The inn wraps around the street corner, with the entrance itself on the corner, welcoming people in from the intersection it sits on.

The double front doors are hemmed in by two large windows, where light and shadows play inside. All the trim that surrounds the windows here and on the second and third floors is painted the same gold as the doors.

The rest of the building, constructed of brick, is painted red.

Glimming Hollow seems to love its color, but none of the other owners have committed to something as bold as bright red and gold.

It makes me appreciate Remy even more, even though we’ve just met.

“My aunt is an artist,” I say to Remy. “She’d love your inn.”

“Thank you. I had to fight the council to get approval for the color.”

The council in question, with Ana at the front, has gathered behind us.

“I appreciate color just as much as anyone,” Ana says, “but there are rules. Beyond natural stone and wood, building codes in the Hollow have approved emerald green and aubergine. Not poppy red.”

It’s a little refreshing that even here in this strange land, people are still fighting building codes. Henry wanted to add a second barn at one point in an effort to expand his capacity to process crop, but he was turned down by the county because there was a limit on accessory buildings.

It’s mundane tasks like that that have me doubting a life of domesticity.

I would never have the energy, nor the desire, to fight a council or county commission on exterior paint colors or the number of accessory buildings I’m allowed.

I want to do … more.

Not that I fault Remy or Henry for fighting for what they want, regardless of how big or small the goal.

“Well, it looks beautiful,” I tell Remy and Ana. “I’m glad it was approved.”

“See?” Remy tells Ana. “We should open up the entire rainbow.
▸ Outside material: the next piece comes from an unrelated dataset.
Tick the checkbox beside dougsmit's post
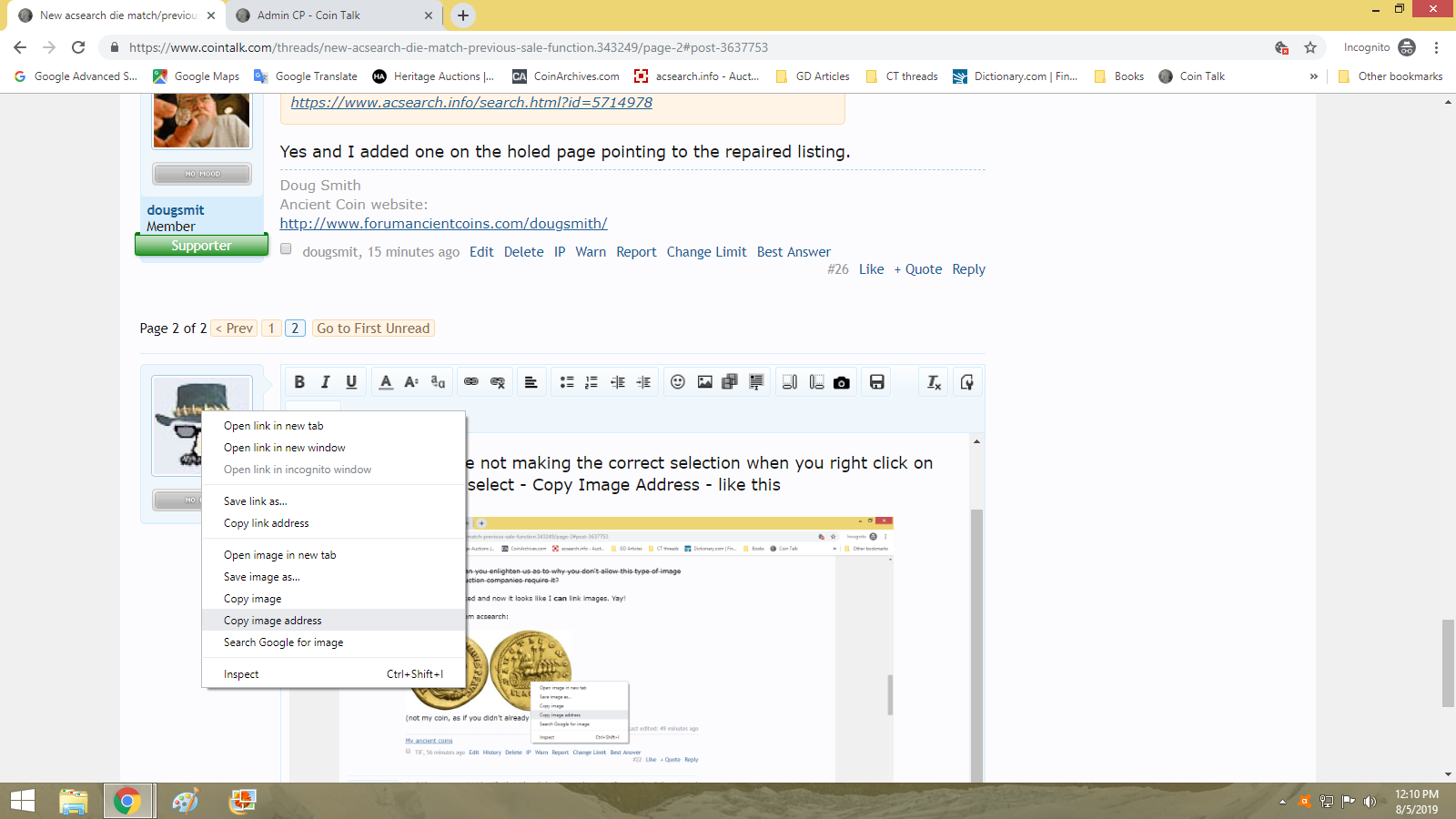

Emerald green is his color. Not ours.”

“Whose?” I ask.

“The wizard,” Ana answers and steps past me for the inn. “I happen to like emerald green.”

“Do you?” Remy challenges.

“Yes. I do!”

“I didn’t mean to open a can of worms,” I say.

“Emerald green is a good color,” Ana tells me over her shoulder. “Wouldn’t you agree?”

I glance down the street, back toward the wizard’s statue, as the rest of the council makes their way into the inn.

Em once told me green was the color of harmony and luck.

And every spring, I wait for the first bloom of green to tell me warmer months are on their way.

Surely green must portend good things about the wizard?

“I do love green,” I finally say, which causes Ana to clap and Remy to frown.

“Of course you do!” Ana says and then makes her way inside.

The exterior color scheme is carried over to the inside of Remy’s place. The interior walls are painted the same shade of red, while it’s the hardwood floor that’s painted gold, almost giving it the same feel as the Yellow Brick Road.

Art and photographs in gilded frames are hung all around the room, claiming every spare inch of wall. There are portraits of people harvesting corn, and shots of people dancing in the streets of the Hollow, and pictures of people in an antique kitchen kneading dough.

I pause at the latter, feeling a pang of longing and a sharp reminder of home.